Dienstag, 7. Juli 2020

Eine ungewöhnliche Krise und die Macht des Staates


Es ist ein offenes Geheimnis, dass das keine gewöhnliche Krise ist. 

Die GFC von 2008-2009 war ein Nachfrage-Schock. Die Corona-Virus Krise von 2020 ist ein Angebot-Schock. Eine Krise, die der Realwirtschaft entsprungen ist und dann auf die Finanzmärkte übergegriffen hat.

Es handelt sich dabei um ein abruptes Ausschalten („lockdown“) der Volkswirtschaften, angeordnet durch die Behörden, gefolgt von einem relativ abrupten Wiedereinschalten („reopening“).

Und wir haben zwei Arten von Arbeitsplatzverlusten gesehen, wie Bloomberg berichtet. Zum einen durch das Corona-Virus und zum anderen durch die wirtschaftliche Notlage. 

Die erste Kategorie betrifft Menschen, die wegen der Nähe zum Kunden ihre Stelle vorübergehend haben verlassen müssen: Restaurants, Fitness Center, Friseur-Laden usw.
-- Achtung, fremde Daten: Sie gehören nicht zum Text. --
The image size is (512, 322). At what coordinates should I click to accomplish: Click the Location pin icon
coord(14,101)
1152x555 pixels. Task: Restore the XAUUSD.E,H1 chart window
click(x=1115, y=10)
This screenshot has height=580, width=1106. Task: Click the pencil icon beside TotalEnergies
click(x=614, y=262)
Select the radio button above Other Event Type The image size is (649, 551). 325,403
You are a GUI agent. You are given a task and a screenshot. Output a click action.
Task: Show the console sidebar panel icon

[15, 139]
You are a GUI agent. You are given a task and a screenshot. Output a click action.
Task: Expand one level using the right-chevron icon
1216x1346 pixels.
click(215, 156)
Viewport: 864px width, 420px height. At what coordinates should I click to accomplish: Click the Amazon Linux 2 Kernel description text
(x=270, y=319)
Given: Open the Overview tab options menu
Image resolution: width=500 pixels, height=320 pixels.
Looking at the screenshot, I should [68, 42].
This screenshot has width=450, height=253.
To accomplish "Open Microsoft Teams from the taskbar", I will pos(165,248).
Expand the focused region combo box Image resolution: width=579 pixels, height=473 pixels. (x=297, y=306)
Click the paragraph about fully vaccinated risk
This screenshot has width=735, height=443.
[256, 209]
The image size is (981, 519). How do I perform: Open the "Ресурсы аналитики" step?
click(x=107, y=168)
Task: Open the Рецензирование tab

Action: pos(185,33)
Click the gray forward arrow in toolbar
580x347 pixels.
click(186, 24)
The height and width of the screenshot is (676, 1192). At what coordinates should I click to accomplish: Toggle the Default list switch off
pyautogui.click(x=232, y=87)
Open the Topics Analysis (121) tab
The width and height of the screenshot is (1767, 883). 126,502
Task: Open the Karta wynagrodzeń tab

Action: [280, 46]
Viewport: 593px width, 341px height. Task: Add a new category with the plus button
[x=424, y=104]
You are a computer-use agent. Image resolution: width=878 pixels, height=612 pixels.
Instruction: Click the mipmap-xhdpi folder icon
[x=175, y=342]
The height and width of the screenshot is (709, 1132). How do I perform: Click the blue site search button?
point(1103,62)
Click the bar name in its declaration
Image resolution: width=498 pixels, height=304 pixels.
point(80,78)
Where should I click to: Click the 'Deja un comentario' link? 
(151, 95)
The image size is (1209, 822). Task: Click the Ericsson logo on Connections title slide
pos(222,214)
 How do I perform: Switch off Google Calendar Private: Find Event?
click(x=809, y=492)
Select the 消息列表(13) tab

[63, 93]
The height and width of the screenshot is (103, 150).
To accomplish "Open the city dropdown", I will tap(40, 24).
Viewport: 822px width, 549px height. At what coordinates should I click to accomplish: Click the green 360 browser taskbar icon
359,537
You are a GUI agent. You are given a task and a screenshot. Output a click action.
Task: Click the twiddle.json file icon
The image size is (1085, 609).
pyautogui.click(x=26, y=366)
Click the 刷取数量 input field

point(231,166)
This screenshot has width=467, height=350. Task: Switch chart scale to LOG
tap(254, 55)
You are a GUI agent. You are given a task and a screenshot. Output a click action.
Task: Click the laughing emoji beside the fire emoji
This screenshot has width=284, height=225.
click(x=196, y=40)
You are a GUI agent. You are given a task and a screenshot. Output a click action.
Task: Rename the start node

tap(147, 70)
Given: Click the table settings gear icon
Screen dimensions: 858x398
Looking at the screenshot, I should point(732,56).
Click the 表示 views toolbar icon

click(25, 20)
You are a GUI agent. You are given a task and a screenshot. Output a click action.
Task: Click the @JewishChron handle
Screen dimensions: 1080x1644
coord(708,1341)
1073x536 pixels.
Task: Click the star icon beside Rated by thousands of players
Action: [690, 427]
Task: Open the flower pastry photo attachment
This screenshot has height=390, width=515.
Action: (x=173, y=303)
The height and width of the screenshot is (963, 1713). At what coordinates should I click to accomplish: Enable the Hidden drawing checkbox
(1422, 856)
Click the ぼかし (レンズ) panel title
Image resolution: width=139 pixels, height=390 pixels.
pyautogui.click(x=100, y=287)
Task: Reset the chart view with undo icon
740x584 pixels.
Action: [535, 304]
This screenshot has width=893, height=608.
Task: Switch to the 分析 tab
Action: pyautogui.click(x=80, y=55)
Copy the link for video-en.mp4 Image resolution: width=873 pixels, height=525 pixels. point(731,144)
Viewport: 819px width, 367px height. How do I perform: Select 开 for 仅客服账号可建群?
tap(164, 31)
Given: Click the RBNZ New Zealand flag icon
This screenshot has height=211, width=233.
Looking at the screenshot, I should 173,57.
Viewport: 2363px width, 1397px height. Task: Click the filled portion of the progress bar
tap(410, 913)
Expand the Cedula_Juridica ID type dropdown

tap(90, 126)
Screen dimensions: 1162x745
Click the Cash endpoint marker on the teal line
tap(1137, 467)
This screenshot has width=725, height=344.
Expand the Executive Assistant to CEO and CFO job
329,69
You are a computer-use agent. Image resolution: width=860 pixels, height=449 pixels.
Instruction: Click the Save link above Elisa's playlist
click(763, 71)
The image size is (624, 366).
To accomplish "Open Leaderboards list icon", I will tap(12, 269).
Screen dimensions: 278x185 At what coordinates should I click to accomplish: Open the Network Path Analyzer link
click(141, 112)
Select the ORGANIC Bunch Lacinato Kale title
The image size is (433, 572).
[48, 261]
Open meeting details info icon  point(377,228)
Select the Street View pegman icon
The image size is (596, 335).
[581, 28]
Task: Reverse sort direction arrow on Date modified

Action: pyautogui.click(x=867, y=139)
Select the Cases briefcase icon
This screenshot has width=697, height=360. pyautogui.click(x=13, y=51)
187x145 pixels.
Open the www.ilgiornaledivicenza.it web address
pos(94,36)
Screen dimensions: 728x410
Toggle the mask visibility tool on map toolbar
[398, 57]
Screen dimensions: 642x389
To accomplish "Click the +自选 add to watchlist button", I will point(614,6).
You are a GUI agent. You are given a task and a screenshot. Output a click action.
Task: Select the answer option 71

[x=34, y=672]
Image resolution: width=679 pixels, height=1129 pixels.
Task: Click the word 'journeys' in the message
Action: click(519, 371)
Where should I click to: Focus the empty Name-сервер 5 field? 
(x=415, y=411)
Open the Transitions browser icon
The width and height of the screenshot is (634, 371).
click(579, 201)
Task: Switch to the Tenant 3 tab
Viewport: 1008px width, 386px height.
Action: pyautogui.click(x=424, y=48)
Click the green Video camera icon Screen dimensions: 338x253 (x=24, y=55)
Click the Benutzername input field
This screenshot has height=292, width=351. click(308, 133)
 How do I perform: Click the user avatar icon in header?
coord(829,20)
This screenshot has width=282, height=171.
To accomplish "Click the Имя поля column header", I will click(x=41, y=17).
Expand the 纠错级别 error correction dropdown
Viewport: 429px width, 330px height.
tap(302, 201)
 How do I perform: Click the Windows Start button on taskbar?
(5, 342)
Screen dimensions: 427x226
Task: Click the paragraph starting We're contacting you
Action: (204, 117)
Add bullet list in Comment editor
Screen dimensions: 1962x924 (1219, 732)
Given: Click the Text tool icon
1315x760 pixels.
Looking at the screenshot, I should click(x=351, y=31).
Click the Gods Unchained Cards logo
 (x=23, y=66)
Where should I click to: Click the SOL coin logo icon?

Die zweite Kategorie hingegen erfasst den Verlust von Arbeitsplätzen aufgrund der wirtschaftlichen Schrumpfung. 


Das weltweite reale BIP-Wachstum, Graph: JPMorgan Asset Management, July 01, 2020


Denn in einer schweren Krise bremsen die Banken die Kreditvergabe. Verbraucher schränken die Ausgaben ein. Die Unternehmen halten sich mit Investitionen zurück. Die Arbeitslosigkeit steigt an. Und die Ungleichheit nimmt zu.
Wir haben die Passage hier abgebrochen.